Having a first intercourse at an early age, having multiple sexual partners, keeping poor sexual hygiene and having repeated child births are some of the reproductive risk factors for cervical cancer. Improvements in the living standards of women have resulted in a reduction in the incidence of cervical cancer. Regular cervical cytology examination (pap smear) by all women who have initiated sexual activity can help in detecting of cervical cancer.

 

Hygiene and Cancer

There is definite evidence of association between poor personal hygiene and cervical cancer in women and penile cancer in men. Most of the evidence supports a high incidence of HPV infection in penile cancer patients. HPV is a virus which is transmitted from skin to skin contact during sexual intimacy. Persistent HPV infection may lead to several premalignant changes further increasing the risk of cancer if left untreated. Other risk factors for penile cancer include smoking, having an age of more than sixty years, and AIDS. Personal hygiene in the genital area is very important. Oily secretions, dead skin and bacteria which can build up under the foreskin (known as smegma) can lead to persistent infection and irritation leading to premalignant changes and development of carcinoma penis. Some of these risk factors can be avoided.

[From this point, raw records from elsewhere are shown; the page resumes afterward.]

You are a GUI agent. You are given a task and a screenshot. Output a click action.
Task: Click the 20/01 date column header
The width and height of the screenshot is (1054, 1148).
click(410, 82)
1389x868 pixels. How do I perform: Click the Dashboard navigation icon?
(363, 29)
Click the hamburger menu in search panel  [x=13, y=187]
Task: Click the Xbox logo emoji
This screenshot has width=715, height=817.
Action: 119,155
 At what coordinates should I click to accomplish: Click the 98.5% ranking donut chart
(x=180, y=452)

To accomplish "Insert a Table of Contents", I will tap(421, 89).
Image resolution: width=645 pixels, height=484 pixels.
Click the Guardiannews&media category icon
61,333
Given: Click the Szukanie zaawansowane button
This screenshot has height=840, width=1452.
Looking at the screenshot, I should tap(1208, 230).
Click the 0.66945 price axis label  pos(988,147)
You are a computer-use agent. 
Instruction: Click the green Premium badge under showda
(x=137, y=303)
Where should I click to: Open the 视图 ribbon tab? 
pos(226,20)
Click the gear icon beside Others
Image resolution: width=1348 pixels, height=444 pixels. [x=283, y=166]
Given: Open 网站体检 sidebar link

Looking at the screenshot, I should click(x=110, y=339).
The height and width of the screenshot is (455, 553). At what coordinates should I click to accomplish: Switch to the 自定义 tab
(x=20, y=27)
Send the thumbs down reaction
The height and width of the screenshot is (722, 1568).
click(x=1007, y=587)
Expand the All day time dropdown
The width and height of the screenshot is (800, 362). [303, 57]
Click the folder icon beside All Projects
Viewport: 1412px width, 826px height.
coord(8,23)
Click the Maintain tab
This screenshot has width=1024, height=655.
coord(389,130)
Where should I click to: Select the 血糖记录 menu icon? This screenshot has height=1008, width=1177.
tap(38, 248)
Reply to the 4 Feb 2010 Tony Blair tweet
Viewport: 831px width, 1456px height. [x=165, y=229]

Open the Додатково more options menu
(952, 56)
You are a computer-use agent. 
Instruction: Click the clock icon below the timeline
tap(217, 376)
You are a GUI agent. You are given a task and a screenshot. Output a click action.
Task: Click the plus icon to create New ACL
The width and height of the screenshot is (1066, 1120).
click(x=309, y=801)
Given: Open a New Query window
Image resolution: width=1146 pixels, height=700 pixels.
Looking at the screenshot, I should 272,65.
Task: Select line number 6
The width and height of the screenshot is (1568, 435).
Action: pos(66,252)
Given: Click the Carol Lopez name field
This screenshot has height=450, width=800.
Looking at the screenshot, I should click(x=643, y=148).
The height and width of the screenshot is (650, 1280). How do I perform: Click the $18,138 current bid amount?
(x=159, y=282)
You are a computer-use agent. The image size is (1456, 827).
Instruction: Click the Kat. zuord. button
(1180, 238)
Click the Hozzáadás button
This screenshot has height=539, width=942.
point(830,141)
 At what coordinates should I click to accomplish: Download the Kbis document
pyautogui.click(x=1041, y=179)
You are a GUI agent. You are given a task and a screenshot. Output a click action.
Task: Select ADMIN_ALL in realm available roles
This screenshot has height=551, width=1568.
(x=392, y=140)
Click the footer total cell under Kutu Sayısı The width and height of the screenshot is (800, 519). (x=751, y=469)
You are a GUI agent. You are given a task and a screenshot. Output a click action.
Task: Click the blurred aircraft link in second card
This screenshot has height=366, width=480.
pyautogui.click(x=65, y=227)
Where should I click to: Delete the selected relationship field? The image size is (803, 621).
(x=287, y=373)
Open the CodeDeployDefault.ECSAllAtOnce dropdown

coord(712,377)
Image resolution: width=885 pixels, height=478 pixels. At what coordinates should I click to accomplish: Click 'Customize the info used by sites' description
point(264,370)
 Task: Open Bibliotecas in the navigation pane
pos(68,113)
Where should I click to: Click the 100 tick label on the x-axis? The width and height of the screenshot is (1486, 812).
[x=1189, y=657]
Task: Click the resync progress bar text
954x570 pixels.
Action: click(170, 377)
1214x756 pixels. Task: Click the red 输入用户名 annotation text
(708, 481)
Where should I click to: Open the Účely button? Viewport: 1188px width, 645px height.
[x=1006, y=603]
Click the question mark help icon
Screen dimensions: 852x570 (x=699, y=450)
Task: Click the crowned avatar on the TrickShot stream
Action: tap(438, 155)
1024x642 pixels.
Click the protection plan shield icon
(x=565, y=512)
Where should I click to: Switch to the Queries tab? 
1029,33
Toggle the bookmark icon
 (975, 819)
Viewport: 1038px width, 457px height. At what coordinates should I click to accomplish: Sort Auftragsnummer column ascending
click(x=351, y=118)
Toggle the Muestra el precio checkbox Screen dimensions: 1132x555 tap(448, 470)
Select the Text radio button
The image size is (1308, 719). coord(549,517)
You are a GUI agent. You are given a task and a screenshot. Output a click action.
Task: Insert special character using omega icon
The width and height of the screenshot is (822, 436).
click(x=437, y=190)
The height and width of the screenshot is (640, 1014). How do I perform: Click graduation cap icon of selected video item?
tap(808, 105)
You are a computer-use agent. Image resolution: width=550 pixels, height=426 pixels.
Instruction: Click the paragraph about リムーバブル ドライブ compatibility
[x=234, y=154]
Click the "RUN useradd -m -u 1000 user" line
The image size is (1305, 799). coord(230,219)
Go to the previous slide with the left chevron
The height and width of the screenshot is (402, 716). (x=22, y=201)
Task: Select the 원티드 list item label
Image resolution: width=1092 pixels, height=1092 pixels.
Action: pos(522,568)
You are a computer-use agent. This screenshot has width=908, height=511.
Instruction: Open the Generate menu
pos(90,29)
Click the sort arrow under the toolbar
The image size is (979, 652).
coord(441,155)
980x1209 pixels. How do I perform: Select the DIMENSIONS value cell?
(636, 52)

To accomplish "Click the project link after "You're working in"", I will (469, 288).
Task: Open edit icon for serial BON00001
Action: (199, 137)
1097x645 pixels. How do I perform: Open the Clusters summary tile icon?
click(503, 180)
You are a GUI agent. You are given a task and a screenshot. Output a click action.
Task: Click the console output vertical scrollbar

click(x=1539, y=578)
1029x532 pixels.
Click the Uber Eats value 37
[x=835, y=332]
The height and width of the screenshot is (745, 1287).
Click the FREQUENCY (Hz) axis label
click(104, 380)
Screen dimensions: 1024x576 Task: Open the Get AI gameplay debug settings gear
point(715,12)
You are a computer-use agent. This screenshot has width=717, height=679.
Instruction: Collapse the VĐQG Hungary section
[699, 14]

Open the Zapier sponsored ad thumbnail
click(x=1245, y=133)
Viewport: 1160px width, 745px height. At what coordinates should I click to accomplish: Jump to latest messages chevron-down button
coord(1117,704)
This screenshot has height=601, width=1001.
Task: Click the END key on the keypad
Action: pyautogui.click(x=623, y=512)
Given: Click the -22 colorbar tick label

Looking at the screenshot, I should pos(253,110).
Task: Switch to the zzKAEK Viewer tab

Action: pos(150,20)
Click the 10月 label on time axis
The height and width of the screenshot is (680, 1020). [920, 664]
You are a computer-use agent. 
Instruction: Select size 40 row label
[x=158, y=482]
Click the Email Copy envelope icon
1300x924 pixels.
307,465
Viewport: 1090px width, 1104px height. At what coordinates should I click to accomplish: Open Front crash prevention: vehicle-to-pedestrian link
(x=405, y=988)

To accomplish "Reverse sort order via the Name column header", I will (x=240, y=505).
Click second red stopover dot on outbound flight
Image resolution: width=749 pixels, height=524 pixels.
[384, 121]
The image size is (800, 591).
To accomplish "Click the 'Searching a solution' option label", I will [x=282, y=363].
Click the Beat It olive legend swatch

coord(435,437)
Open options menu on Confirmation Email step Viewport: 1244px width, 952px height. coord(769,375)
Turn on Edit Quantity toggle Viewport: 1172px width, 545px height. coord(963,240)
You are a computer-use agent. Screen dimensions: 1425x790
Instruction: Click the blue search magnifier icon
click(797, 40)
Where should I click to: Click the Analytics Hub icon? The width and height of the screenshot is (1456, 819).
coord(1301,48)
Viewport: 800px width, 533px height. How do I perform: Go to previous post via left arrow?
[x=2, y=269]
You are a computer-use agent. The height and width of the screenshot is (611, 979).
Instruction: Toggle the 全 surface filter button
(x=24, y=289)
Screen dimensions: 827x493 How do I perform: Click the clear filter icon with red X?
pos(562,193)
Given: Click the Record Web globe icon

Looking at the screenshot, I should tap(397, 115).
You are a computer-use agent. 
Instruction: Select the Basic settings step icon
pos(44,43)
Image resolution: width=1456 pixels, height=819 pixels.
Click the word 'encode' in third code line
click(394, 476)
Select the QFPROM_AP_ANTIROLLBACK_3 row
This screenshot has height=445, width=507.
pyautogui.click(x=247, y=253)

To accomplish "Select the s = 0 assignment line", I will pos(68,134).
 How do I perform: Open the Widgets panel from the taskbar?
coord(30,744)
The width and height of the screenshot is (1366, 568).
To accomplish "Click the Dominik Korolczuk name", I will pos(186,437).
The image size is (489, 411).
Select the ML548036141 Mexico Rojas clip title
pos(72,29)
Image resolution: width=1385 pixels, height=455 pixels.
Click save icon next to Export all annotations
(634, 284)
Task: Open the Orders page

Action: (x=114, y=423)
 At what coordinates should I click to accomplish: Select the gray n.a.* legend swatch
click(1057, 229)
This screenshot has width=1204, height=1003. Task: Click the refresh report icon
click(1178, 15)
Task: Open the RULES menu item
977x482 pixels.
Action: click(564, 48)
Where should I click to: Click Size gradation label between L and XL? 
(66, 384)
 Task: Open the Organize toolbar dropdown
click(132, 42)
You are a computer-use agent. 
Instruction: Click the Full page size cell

HPV has the strongest link with cervical cancer development. It is an extremely common virus that is transmitted through sexual contact. Studies have shown that smoking can accelerate the cervical damage caused by HPV. Having many sex partners or having sex with someone who has had many sex partners may increase the risk further. Having sex at an early age also increases the risk for cervical cancer.

 

 

 

Physical Activity and Cancer

In addition to other health benefits, physical activity can also affect the risk of cancer. There is convincing evidence that physical activity is associated with a reduced risk of cancers of the colon and breast. Several studies have also reported links between physical activity and a reduced risk of cancers of the prostate, lung and endometrial cancer.
Colorectal cancer has been the most extensively studied cancer in relation to physical activity. Several studies have shown a consistent association between increase in physical activity either in intensity, duration, or frequency leading to a reduced risk of developing colon cancer by 30-40 percent, relative to those who are sedentary, regardless of their body mass index (BMI). The protective effect appears greatest with high-intensity activity, although the optimal exercise levels and duration are still difficult to determine. The association of physical activity with breast cancer incidence has been extensively studied and over 60 studies have indicated that physically active women are at lower risk of developing breast cancer than inactive women; however the amount of risk reduction achieved through physical activity varies widely between 20-80%. There is also an inverse association between physical activity and endometrial cancer incidence, however the evidence is not as strong as the positive effect found for breast cancer.

Points to Remember

  1. Promote the use of a vegetarian diet. Use plenty of fresh fruits and green vegetables. Wash fruits and vegetables thoroughly before consumption.
  2. Stop use of tobacco (smoking and chewing) and alcohol
  3. Physical activity (a brisk walk for at least 20 minutes a day) is desirable. Yoga can complement physical activity/exercise. Keep your weight in check.
  4. Keep small family norms and breast feeding of babies. Have timely marriage and Avoid hormone replacement therapy after menopause.
  5. Practice monogamy and maintain sexual hygiene.